You can understand docs as well as rx guys. The difference is that a rx guy soends his or her day thinking more about the practical implications of the doc loopholes and how that might impact bk recoveries or ltv for a specific secuirty in a sepcial sits context. If you are in lev fin try to find resources to improve your understanding of the various capital structure themes relevant in today’s credit investing landscape. I heard that book written by Gatto is good at this, as an example.

 

If you could do it all over again would you do anything different? And for someone starting in the industry now, what is the best way to distinguish if we should pursue a RX IB or Levfin role compared to general coverage IB. Is there a way to not pidgeon hole yourself but also still have a shot to break into credit?

 

I think the answer to your q is it depends on what you want to pursue. Pursuing RX advisory might pigeonhold you to credit or value oriented or event driven HFs. M&A coverage or industry cov will most likely pigeonhold you to PE roles. With that said…I havent x’ed a IB coverage resume when recruiting juniors for a credit role if I thought his resume had enough credit exp (deals).

 

what do you think of LevFin origination as a long term career vs. hopping to the buyside?

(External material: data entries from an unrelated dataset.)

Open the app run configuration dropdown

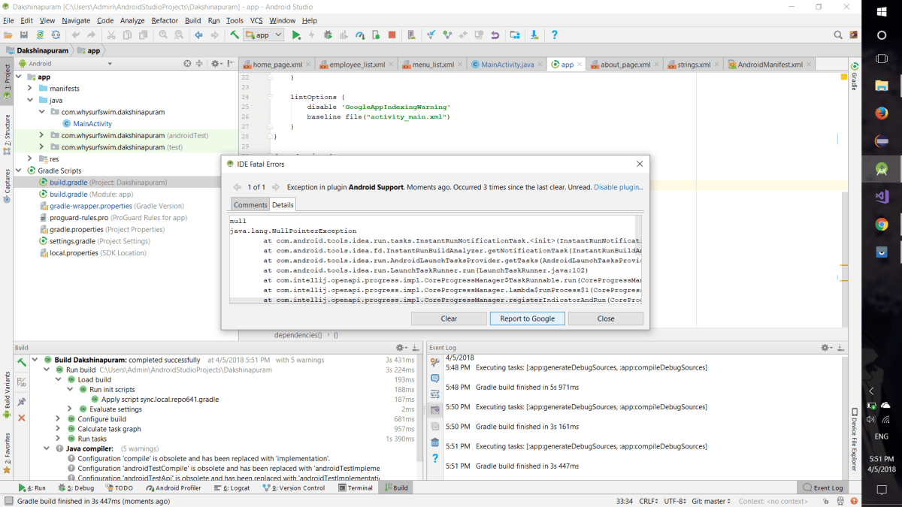point(263,35)

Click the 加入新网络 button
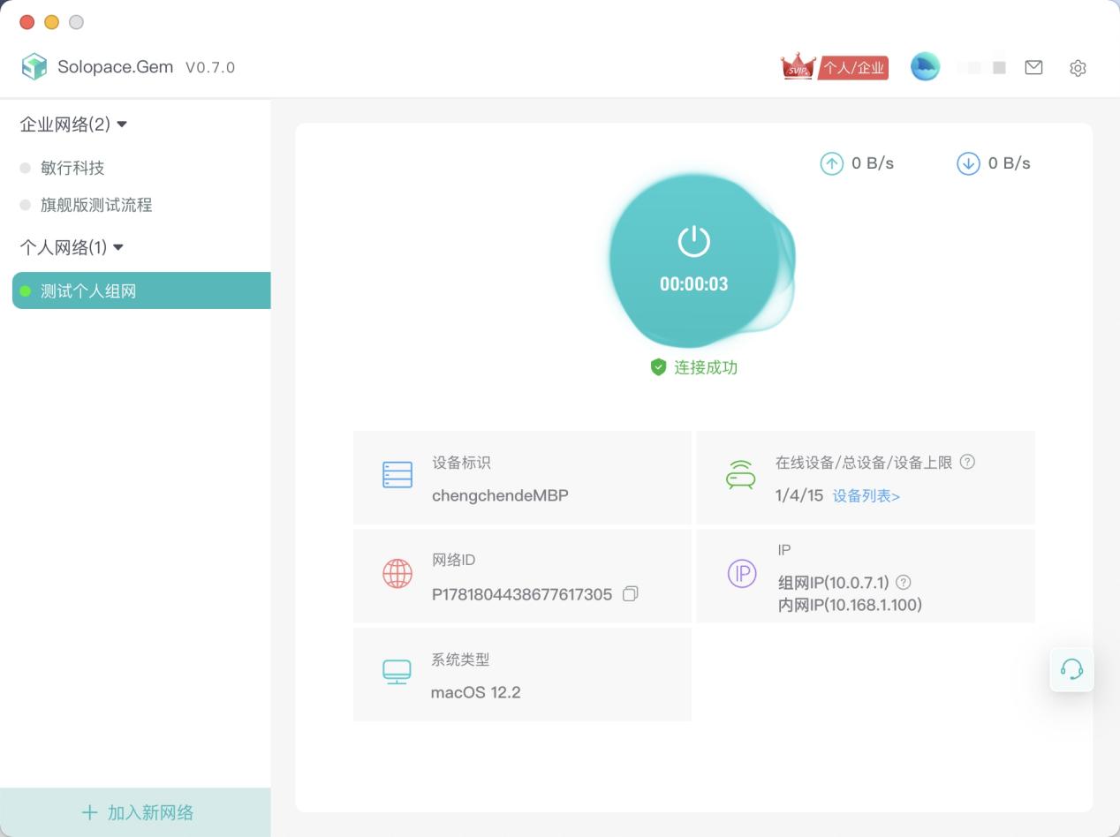point(136,811)
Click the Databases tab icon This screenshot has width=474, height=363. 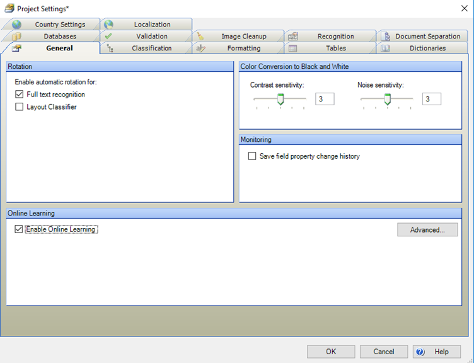tap(16, 37)
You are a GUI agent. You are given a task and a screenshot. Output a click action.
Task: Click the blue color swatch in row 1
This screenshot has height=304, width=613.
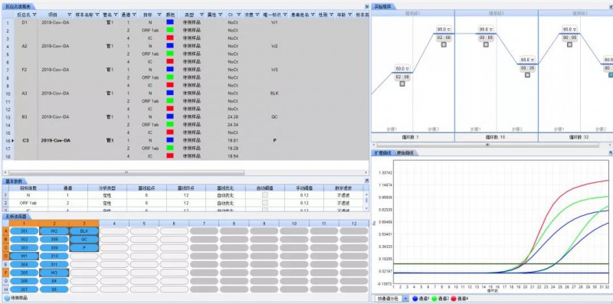point(169,22)
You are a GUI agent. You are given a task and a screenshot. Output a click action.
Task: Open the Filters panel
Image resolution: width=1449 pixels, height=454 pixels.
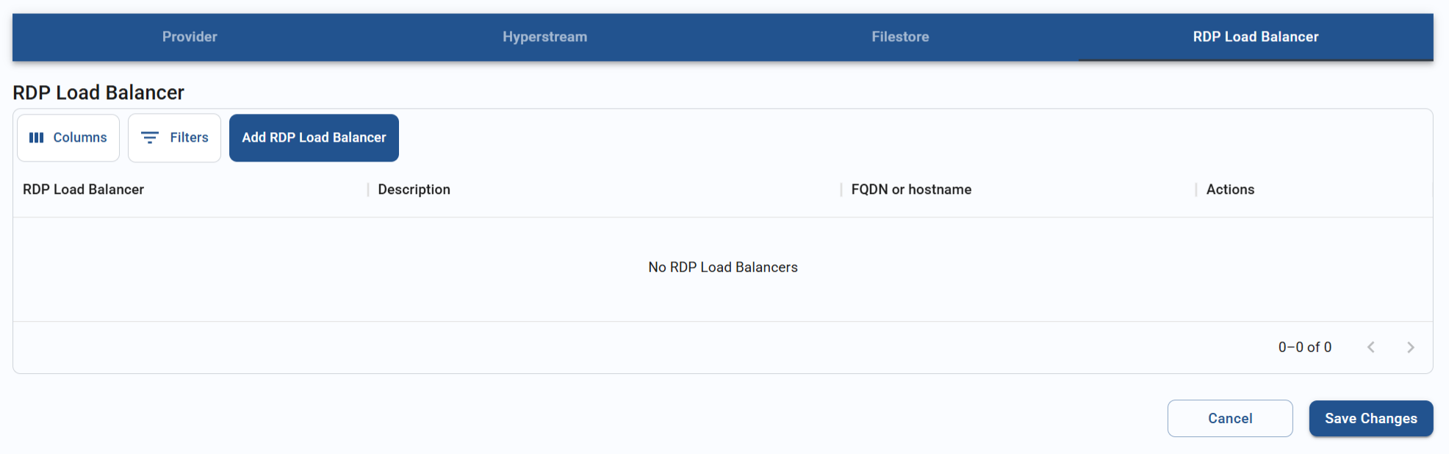[x=174, y=137]
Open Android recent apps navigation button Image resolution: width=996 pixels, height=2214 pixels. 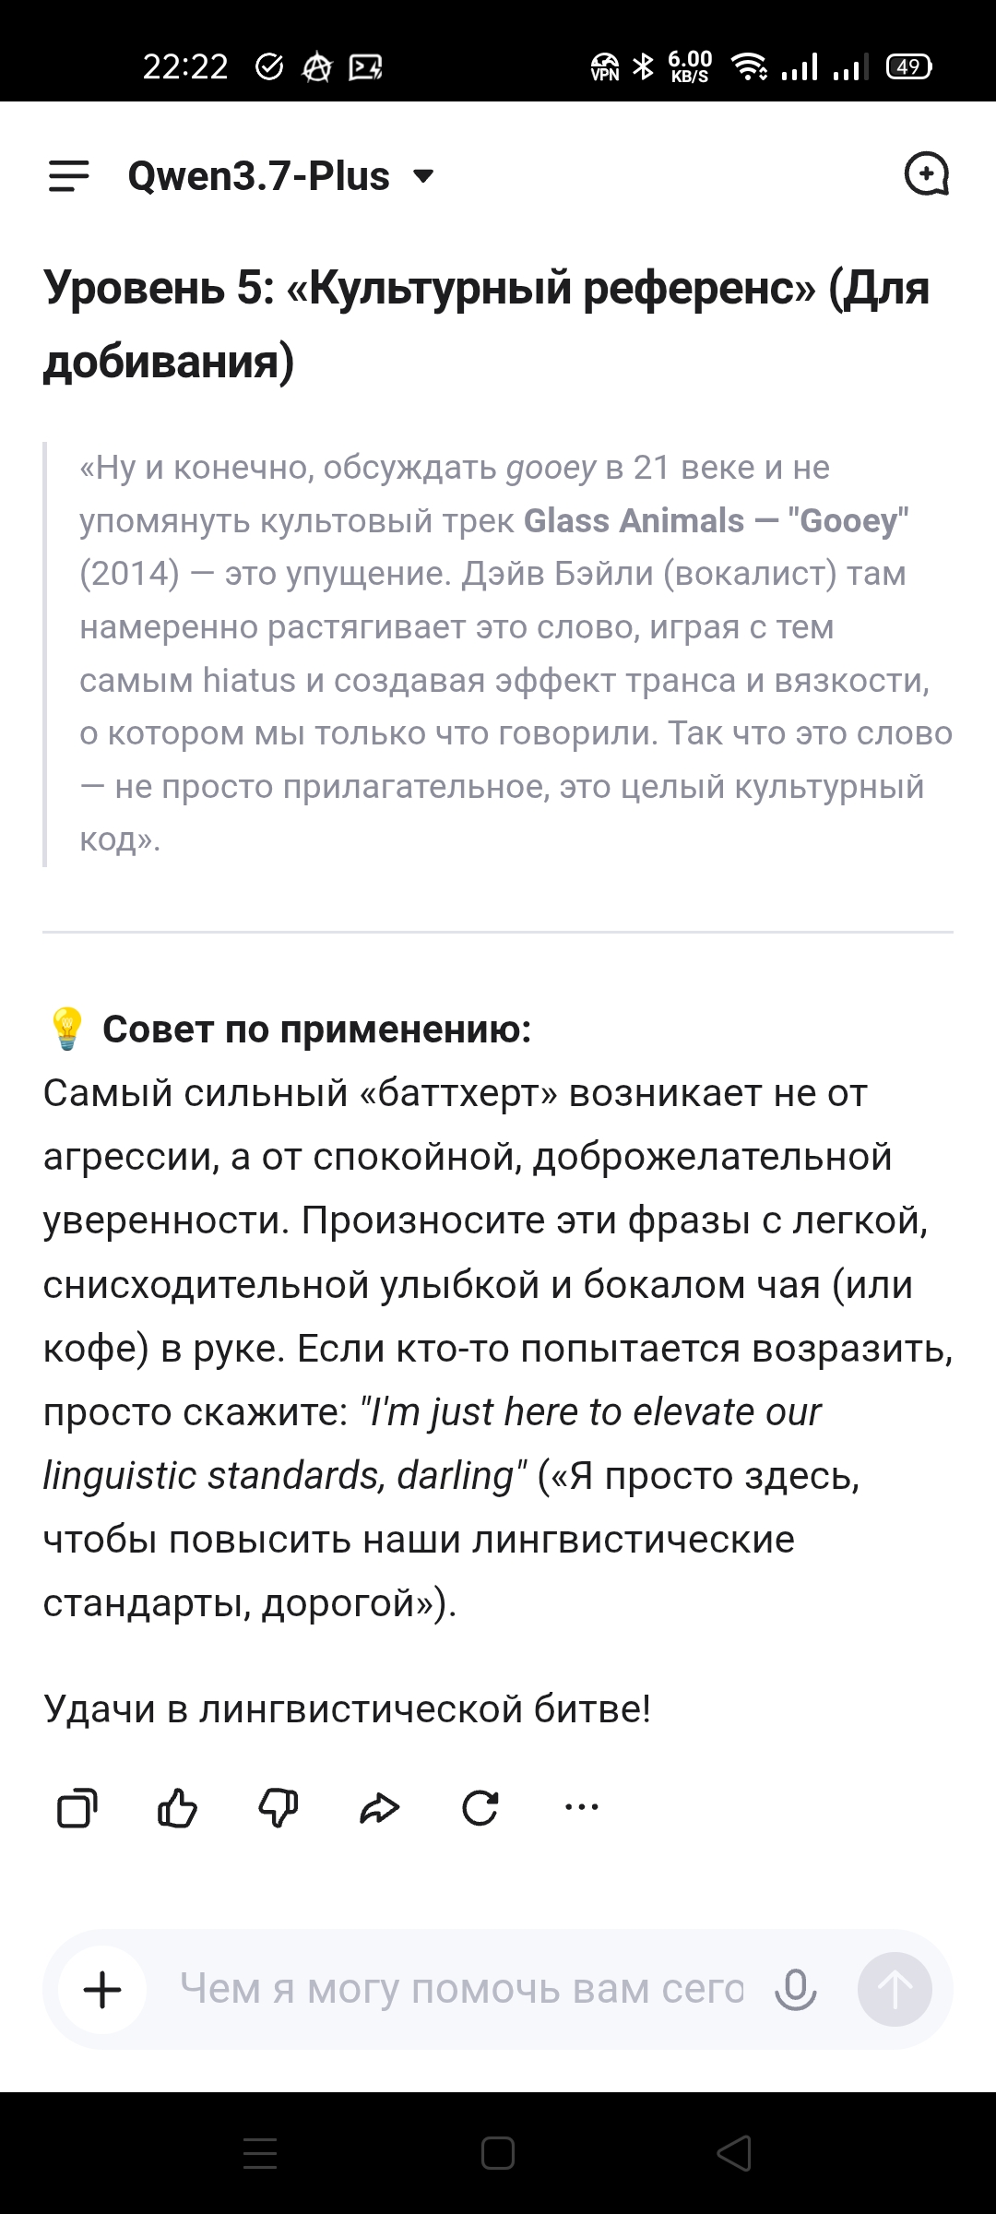[260, 2153]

Feels like credit is overall commoditised (even if moving to DL), but LevFin the most, and comp is overall consistently lower in banking vs a decent lending platform

I get it - you need to be interested in investing, but overall it's a similar job (and the more time you spend on fundamental research vs. doing pitches the better you become at it I suppose)

do you think it's possible to exit LevFin at the VP level or best to push before reaching this stage?
finally, I am not sure I am having a lot of luck with headhunters - is reaching out directly to PMs or higher ups (e.g. directors and above) a viable strategy to break in? or more of a desperate move

 

After a certain exp level, you should reach out to your contacts at the buyside. HHs will turn you away. For LT career prospects, feel like credible arguments can be made for both. You might be a good senior banker once you make it past the grueling first ten years. Maybe you like the fact that you dont take much underwriting risk. Or maybe you just like being more on the principal side where you call the shots on what the deal should look like. Going to the buyside just bc is “easier” i think is a common mistake.

 

I got the advice from my older friends that it is harder to learn credit than it is equities (in general). So I started out in credit in IB thinking it will give me the best learning exp. At the time, the shop I was at also sent some kids to regular PE so i wasnt too concerned about being “stuck in vredit” if i ended up. Ot liking rx/special sits. Fortunately I liked it and wantes to become good at it. I also thought credit provides a more stable career path although your good years wont be nothing like what a. Eauity PM/analyst makes. I also like the aspext of being able to structure creativity behind trades in credit due to the legal aspects that can be as important as the fundamentals.